In the listing below, copy out word for word every line from the one containing "Task: Click the purple document icon" through the end of the listing, including both of those lines.
#### EXTRACTED DATA ####
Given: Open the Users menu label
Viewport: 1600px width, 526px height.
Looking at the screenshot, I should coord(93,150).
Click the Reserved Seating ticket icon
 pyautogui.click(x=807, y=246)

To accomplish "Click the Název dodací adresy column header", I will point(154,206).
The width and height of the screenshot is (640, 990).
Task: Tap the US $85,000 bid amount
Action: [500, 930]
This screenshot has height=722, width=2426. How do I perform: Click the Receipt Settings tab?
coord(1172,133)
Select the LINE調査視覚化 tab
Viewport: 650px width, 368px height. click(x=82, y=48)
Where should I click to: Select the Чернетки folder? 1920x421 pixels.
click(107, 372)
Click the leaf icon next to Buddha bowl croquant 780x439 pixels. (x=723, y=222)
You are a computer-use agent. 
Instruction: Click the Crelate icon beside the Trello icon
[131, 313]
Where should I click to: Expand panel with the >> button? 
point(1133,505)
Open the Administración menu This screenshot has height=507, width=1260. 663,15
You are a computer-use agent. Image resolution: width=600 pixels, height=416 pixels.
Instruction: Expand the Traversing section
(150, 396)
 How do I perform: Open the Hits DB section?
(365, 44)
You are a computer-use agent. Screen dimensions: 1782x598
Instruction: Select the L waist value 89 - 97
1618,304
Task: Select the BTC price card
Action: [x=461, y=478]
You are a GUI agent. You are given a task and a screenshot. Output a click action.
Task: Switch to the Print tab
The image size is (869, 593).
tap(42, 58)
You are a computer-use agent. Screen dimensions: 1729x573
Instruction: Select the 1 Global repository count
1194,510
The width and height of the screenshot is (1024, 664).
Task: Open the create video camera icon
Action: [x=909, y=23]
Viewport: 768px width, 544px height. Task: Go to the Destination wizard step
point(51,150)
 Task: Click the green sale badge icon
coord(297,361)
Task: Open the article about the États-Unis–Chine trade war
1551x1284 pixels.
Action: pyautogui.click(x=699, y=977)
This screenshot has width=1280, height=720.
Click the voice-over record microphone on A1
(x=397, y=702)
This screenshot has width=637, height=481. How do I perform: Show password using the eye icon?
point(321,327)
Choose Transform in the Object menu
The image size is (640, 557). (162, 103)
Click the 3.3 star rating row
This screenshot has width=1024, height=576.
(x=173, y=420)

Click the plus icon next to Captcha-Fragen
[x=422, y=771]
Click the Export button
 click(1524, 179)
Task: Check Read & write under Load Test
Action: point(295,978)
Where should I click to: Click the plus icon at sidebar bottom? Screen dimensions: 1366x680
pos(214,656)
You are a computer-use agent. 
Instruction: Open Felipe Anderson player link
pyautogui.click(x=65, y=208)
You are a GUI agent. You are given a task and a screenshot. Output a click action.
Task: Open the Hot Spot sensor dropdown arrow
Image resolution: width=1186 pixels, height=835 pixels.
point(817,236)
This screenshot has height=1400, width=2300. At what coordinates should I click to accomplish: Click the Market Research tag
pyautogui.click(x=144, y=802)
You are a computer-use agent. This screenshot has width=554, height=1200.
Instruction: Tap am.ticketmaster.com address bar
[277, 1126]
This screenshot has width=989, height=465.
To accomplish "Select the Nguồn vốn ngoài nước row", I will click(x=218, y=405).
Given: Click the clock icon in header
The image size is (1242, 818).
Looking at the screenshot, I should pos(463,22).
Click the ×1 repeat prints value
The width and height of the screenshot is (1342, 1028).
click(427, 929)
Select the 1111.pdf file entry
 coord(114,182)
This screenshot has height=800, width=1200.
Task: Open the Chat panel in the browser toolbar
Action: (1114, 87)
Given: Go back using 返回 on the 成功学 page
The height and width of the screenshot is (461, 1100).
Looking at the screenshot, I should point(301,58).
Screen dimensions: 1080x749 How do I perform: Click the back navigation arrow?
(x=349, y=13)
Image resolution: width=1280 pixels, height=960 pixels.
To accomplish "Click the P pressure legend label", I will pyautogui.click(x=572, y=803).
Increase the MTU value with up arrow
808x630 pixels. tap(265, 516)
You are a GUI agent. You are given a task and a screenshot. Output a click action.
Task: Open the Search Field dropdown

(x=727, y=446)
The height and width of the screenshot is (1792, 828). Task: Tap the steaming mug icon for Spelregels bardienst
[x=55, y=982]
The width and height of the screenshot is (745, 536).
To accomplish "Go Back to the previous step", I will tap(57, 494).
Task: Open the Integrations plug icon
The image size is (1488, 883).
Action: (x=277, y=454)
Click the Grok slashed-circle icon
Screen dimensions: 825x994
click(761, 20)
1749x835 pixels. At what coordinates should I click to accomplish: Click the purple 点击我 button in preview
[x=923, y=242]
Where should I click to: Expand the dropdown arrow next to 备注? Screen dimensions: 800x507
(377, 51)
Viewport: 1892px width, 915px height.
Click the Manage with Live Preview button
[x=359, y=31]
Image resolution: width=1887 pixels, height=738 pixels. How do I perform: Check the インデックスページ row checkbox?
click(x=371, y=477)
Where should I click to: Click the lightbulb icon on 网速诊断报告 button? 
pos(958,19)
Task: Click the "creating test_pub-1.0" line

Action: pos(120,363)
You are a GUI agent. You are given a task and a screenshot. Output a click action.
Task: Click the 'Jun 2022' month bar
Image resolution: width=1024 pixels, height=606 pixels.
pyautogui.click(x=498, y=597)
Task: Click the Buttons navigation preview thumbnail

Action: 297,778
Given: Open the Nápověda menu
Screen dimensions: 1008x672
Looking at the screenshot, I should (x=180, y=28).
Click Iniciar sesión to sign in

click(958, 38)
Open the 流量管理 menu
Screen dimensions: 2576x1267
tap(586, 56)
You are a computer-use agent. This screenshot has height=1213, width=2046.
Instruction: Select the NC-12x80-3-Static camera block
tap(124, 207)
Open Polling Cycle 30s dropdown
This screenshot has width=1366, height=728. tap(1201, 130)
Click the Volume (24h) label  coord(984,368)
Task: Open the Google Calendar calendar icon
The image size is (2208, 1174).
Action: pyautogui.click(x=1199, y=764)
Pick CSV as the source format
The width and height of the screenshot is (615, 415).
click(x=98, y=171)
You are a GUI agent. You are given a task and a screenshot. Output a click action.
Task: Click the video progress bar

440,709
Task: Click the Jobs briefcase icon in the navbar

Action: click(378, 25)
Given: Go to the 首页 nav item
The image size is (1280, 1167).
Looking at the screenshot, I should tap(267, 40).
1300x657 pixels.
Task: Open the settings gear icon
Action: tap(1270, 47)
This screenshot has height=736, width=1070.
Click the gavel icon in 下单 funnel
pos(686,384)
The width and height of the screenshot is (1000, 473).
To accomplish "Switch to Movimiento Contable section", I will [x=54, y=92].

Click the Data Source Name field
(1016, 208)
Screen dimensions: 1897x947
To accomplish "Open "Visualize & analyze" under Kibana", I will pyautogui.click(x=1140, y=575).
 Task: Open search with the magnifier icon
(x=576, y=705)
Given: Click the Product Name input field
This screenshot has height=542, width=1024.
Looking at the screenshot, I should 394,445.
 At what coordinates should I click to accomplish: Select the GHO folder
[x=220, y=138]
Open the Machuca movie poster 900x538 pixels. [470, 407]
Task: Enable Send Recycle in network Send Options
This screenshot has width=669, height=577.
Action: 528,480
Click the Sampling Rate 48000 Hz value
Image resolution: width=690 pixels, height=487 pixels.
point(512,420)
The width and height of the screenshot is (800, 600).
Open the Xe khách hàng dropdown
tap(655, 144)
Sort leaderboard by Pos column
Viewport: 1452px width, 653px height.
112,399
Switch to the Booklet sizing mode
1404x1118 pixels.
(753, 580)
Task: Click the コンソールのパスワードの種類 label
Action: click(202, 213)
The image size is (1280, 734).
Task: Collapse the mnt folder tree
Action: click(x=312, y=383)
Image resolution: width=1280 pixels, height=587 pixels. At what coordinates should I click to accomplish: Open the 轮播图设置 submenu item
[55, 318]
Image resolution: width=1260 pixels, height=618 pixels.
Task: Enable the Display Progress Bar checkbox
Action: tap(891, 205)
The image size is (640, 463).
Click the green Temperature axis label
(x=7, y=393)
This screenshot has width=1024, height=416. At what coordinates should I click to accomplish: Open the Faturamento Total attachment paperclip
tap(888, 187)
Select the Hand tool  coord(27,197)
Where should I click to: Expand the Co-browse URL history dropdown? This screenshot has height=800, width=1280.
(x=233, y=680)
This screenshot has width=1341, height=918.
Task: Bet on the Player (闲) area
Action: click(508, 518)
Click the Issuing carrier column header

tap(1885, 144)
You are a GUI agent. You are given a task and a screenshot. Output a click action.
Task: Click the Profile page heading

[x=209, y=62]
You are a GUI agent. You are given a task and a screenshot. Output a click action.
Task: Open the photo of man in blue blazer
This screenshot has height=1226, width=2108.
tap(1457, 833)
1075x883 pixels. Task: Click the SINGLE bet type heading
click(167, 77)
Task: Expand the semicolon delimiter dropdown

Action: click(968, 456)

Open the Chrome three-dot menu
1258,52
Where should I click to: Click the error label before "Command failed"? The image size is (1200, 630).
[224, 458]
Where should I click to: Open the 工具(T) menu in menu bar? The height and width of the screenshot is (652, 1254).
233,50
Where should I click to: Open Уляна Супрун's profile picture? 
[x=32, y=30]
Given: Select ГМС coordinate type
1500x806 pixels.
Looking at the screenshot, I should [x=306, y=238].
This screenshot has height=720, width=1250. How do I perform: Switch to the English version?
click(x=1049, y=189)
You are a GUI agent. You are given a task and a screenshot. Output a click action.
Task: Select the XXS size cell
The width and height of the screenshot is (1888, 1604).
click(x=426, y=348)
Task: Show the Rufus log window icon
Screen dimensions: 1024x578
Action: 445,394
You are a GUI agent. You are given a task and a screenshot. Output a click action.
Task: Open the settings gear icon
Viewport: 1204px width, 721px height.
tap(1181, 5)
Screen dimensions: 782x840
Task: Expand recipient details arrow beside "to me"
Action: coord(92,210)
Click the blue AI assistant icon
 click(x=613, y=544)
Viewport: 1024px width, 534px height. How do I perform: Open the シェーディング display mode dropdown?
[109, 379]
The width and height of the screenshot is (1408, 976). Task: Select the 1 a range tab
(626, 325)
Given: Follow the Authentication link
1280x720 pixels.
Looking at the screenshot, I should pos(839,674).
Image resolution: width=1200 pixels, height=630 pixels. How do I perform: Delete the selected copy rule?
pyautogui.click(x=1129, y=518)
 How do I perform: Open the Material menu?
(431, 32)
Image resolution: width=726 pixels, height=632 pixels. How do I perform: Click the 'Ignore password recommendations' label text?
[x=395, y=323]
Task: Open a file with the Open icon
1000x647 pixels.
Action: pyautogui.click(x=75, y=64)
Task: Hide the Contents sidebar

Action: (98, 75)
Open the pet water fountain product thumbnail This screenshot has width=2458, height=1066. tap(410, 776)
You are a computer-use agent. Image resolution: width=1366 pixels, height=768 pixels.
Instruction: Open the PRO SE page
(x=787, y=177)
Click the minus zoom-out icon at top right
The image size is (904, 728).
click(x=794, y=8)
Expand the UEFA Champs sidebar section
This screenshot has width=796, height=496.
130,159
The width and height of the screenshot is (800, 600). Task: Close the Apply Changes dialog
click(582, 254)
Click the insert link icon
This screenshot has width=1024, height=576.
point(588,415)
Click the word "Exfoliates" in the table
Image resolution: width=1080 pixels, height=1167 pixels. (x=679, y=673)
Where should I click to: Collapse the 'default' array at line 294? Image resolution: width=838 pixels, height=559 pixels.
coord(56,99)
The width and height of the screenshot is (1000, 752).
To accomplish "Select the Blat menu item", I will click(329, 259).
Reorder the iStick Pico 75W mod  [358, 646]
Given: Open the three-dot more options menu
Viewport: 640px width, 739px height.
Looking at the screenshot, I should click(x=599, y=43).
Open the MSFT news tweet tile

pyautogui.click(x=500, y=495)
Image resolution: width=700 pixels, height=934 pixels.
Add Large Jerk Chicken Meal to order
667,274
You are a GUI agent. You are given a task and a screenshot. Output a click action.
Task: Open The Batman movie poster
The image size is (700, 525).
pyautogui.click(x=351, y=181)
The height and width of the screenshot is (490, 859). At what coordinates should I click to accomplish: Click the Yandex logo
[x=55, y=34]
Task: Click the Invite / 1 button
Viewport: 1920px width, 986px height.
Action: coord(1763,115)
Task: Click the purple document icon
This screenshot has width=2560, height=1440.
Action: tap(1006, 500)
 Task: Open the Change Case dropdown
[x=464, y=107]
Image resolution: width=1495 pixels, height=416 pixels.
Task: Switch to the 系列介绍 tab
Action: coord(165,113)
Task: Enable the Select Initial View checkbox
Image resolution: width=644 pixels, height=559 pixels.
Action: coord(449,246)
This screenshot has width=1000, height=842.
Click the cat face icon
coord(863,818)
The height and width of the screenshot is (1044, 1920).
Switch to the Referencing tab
####
> [RESPONSE]
Task: Click the purple document icon
This screenshot has width=2560, height=1440.
Action: tap(1006, 500)
 Task: Open the Change Case dropdown
[x=464, y=107]
Image resolution: width=1495 pixels, height=416 pixels.
Task: Switch to the 系列介绍 tab
Action: coord(165,113)
Task: Enable the Select Initial View checkbox
Image resolution: width=644 pixels, height=559 pixels.
Action: coord(449,246)
This screenshot has width=1000, height=842.
Click the cat face icon
coord(863,818)
The height and width of the screenshot is (1044, 1920).
Switch to the Referencing tab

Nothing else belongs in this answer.